Genomic expression catalogue of a global collection of BCG vaccine strains show evidence for highly diverged metabolic and cell-wall adaptations

Abstract

Although Bacillus Calmette-Guérin (BCG) vaccines against tuberculosis have been available for more than 90 years, their effectiveness has been hindered by variable protective efficacy and a lack of lasting memory responses. One factor contributing to this variability may be the diversity of the BCG strains that are used around the world, in part from genomic changes accumulated during vaccine production and their resulting differences in gene expression. We have compared the genomes and transcriptomes of a global collection of fourteen of the most widely used BCG strains at single base-pair resolution. We have also used quantitative proteomics to identify key differences in expression of proteins across five representative BCG strains of the four tandem duplication (DU) groups. We provide a comprehensive map of single nucleotide polymorphisms (SNPs), copy number variation and insertions and deletions (indels) across fourteen BCG strains. Genome-wide SNP characterization allowed the construction of a new and robust phylogenic genealogy of BCG strains. Transcriptional and proteomic profiling revealed a metabolic remodeling in BCG strains that may be reflected by altered immunogenicity and possibly vaccine efficacy. Together, these integrated-omic data represent the most comprehensive catalogue of genetic variation across a global collection of BCG strains.

Figure 1

(A) A circular representation of Bacillus Calmette-Guérin (BCG) vaccine sub-strains chromosomes. Distribution of single nucleotide polymorphisms (SNPs) in fourteen BCG strains compared to Mycobacterium bovis AF2122/97. Each coloured blob corresponds to the SNP density in a non-overlapping window of 10000 nucleotides, with a unique colour per sample allowing easy visual assessment of similarities between samples. The scale is shown in megabases in the circle. (B) Phylogenetic relationships among BCG strains. Maximum likelihood phylogeny tree based on 700 + variable common nucleotide positions across fourteen BCG genome sequences. The tree was rooted using M. bovis AF2122/97.

Figure 2. Revised genealogy of Bacillus Calmete-Guérin (BCG) vaccine strains.

The genealogy of BCG vaccine strains, displays the original virulent ancestor strain M. bovis and the subsequent series of genomic alteration including deletions of regions of difference (RD), and some strain-specific insertion (‘Ins’) and deletions (‘Δ’). Genes with both insertions and deletions is also shown (‘Indels’). Genetic markers identified in this work have been added to the scheme (squares bordered with a red solid line). Note that the RD nomenclature in previous work differs between references deletion of RD8 from BCG strains Connaught and Frappier corresponds to RD15 in reference. Variants shown in boxes are novel in this study. All variants shown were manually inspected by read mapping as well as by assembled genomes.
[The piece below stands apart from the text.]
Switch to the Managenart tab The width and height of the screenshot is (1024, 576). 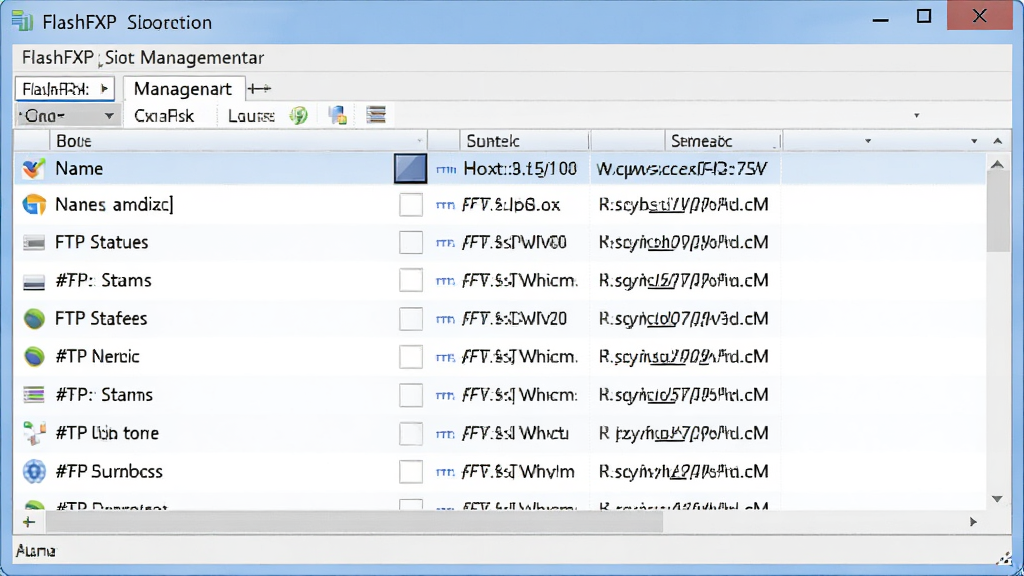[183, 88]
Figure 3. Transcriptional profile of a global collection of BCG strains: Gene expression heat maps of genes showing expression profiles involved in;

(A) Catabolism of fatty acids. (B) phenolpthiocerol dimycocerosate (PDIM). (C) mycolic acid synthesis. (D) Transcriptional regulatory. (E) Mammalian cell entry genes. (F) Immunogenic surface and secreted proteins. Genes were selected based on their annotation. The color scales represent log2-fold changes in gene expression (DESeq), using the M. bovis AF2122/97 strain as reference.

Figure 4. Pattern of increased and decreased expression in genes of BCG Japan and Danish compared to our own assembled genome of BCG Russia.

(A) Genes that are significantly down-regulated or up-regulated in BCG Japan compared to BCG Russia. Genes are categorized based on significant enrichment in biological processes of gene ontologies (p < 0.05). Left: total number of genes found to be down-regulated in each biological process category. Right: total number of genes found to be up-regulated in each biological process category. (B) Genes that are significantly down-regulated or up-regulated in BCG Danish compared to BCG Russia. Genes are categorized based on significant enrichment in biological processes of gene ontologies. Left: total number of genes found to be down-regulated in each biological process category. Right: total number of genes found to be up-regulated in each biological process category.

Figure 5. Heat map of differentially expressed proteins among five representative BCG strains compared to M. bovis.

Differential expression of proteins involved in biochemical pathways related to energy metabolism (A), or to biosynthesis pathways (B,C) are shown. The color scale indicates differential regulation as the Fold Change of the protein amount relative to the M. bovis 2122/97 reference strain. Up-regulation is indicated in red, down-regulation in blue. Star (*) indicates lack of correlation with RNA-seq data for that gene.